As for artwork and potential “special” papers you want to keep . . . that’s another topic that should have it’s own post! Definitely have a plan – otherwise you’ll get buried! 🙂 (because every picture they paint/draw is a masterpiece to them . . . and us at times!) I have 4 more magnetic strips in our playroom to be able to hang and rotate artwork, certificates, awards, etc. And, of course, there’s the fridge . . . 🙂 There are a ton of great ideas about what to do with all the papers/artwork!
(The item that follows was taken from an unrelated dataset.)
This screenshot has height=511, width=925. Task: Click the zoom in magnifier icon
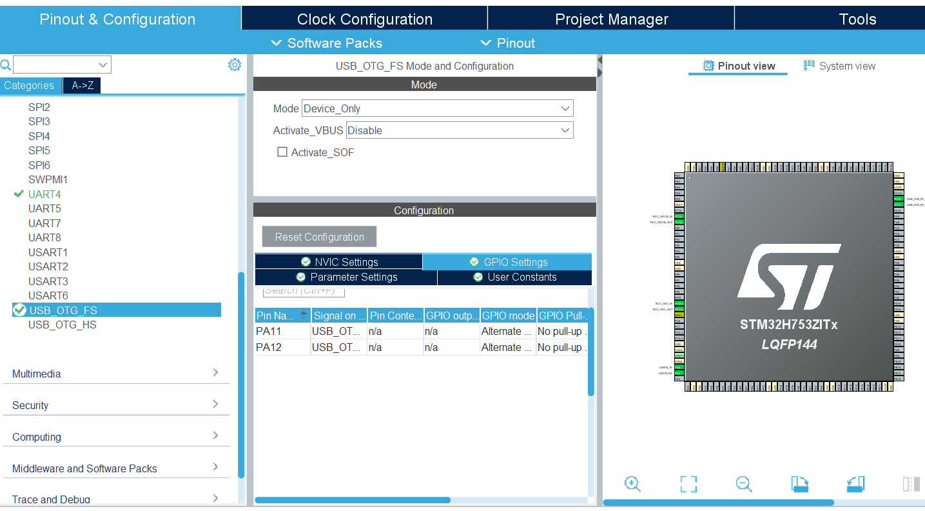point(632,484)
I’d love to hear yours!
8. Conduct a weekly checkup/clean-out
Encourage your child to sort through his/her backpack on a weekly basis and remove materials that don’t need to be there. . . .. Ahem! . . . I said . . . encourage your child to do this . . . 🙂 If they are young – start teaching and training them to do this now! 🙂 As they get older, do not take over the responsibility that is theirs to pull things out, to give you papers to sign, etc. My older kids will occasionally try to pull the “but mom . . . you didn’t sign my permission slip and it was due today!” My reply – “Hmmm . . . did you give it to me?” (or you can have a specific box or place they can put it for you to go through each night). Teach them how to do this. It’s good for them! 🙂 Which leads me into my favorite tip . . .
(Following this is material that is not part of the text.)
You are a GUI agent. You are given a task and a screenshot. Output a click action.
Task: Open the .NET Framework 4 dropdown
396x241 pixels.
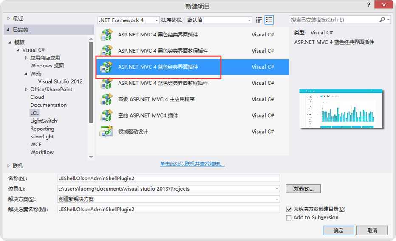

9. Give your child the opportunity to learn to be organized!
I cannot emphasize and encourage moms enough in letting their kids learn how to do things and to make wise choices (and to come up with their own ideas and ways to do things). But in order for them to do that – they have to be given some control (and responsibility)! . . . (uh-oh . . . what did you just say Lori?!) . . . 🙂 Yes I said it! Can you do that? 🙂
It can be scary and hard, as we not only want them to succeed, but we also don’t want to be seen as a “slacker parent” who isn’t involved. But I have to tell you – I had to bite my tongue and not laugh out loud when I saw some of the 3rd grade poster-board projects at my son’s (gifted) school last year. Yes – I know these kids are gifted . . . but not that gifted! I don’t think I could even make some of the fancy, laminated, graph-filled, computer-generated posters that they made! There’s helping . . . and then there’s doing.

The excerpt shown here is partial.